Perplexity itself was formally introduced in 1977 by Frederick Jelinek, Robert Mercer, Lalit Bahl, and James Baker at IBM's Thomas J. Watson Research Center. Their paper, "Perplexity: A Measure of the Difficulty of Speech Recognition Tasks," presented at the 94th meeting of the Acoustical Society of America, argued that vocabulary size and static branching factors were inadequate measures of speech recognition complexity. They proposed perplexity (whose logarithm is the familiar entropy) as a more appropriate measure of equivalent choice.
During the n-gram era of language modeling, perplexity served as the primary benchmark. Researchers would train n-gram models (bigram, trigram, and higher-order) on text corpora and compare their perplexity scores on held-out test sets. Kneser-Ney smoothing and other techniques were developed in part to reduce perplexity on standard benchmarks. Throughout the 1980s and 1990s, perplexity became the primary benchmark for evaluating n-gram language models, used to compare different smoothing techniques, backoff strategies, and model orders. When neural network-based language models emerged in the 2000s, starting with Bengio et al.'s feedforward neural language model (2003), perplexity remained the standard yardstick, allowing direct comparison between statistical and neural approaches. The Transformer architecture (2017) and subsequent large language models continued the tradition, reporting perplexity on established benchmarks such as Penn Treebank, WikiText-2, and WikiText-103, though the field has increasingly adopted task-specific evaluation alongside perplexity.
Perplexity is mathematically defined as the exponentiated average negative log-likelihood of a sequence. Given a test sequence W = w_1, w_2, ..., w_N, the perplexity of a language model is:
PPL(W) = exp( -(1/N) * sum from i=1 to N of ln P(w_i | w_1, ..., w_{i-1}) )
Where:
Using base-2 logarithms, this can be written equivalently as:
PPL(W) = 2^( -(1/N) * sum from i=1 to N of log_2 P(w_i | w_1, ..., w_{i-1}) )
This is also equivalent to PPL(W) = 2^H(W), where H(W) is the cross-entropy of the model on the test sequence, measured in bits.
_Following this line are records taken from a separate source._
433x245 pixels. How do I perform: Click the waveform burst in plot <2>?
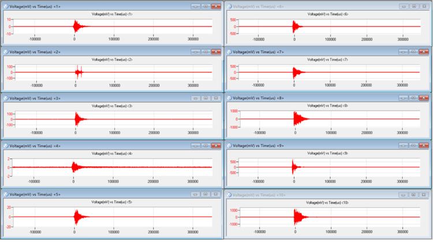click(79, 72)
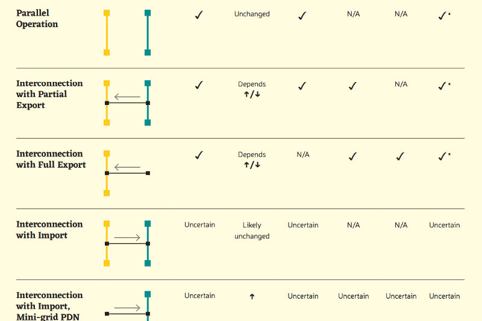Click the left-pointing arrow in Partial Export diagram
Screen dimensions: 482x321
(x=127, y=97)
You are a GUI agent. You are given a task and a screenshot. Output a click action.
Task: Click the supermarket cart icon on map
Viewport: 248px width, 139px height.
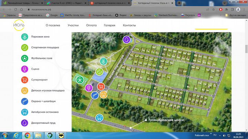click(x=95, y=87)
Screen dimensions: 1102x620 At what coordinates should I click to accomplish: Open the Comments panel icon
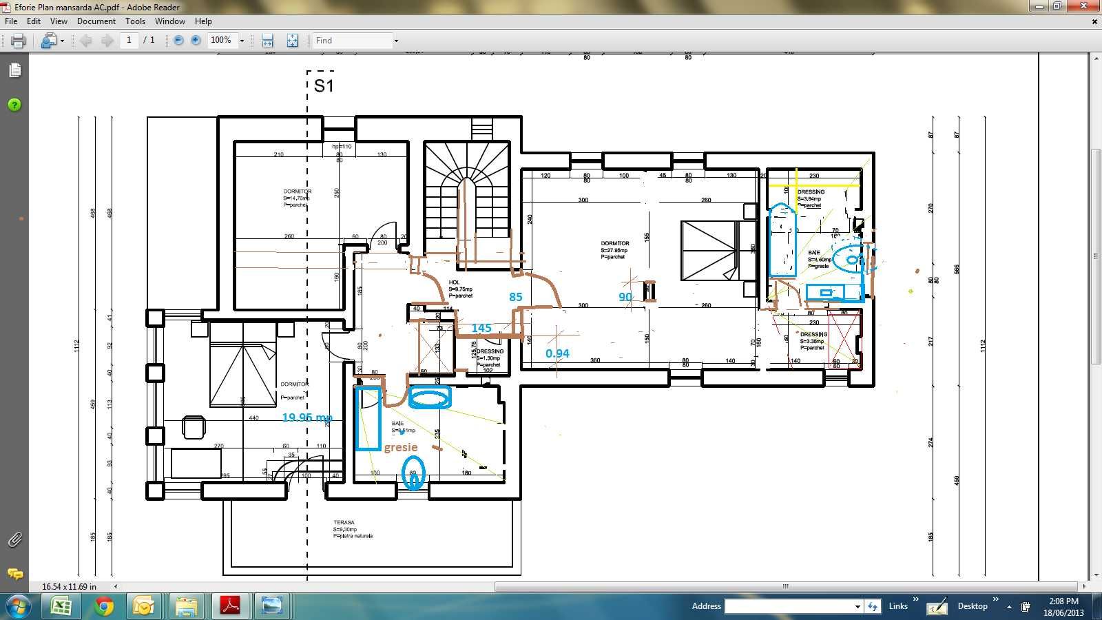(x=14, y=573)
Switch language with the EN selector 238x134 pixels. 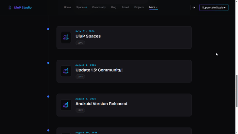pos(194,8)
In this form, perplexity represents the number of bits needed on average to encode each word using an optimal code based on the model's predicted distribution.
An equivalent product form, often used with n-gram models, is:
PPL(W) = ( product from i=1 to N of 1 / P(w_i | context) )^(1/N)
This is the inverse geometric mean of the token probabilities. The formula makes the intuition clear: if a model assigns high probability to each observed token, the product of inverse probabilities will be small, yielding a low perplexity. For a bigram model specifically, the perplexity of a test sequence is PPL(W) = (product from i=1 to N of 1/P(w_i | w_{i-1}))^(1/N). This product form is mathematically equivalent to the exponential form above but can be more intuitive for understanding how individual token probabilities contribute to the overall score.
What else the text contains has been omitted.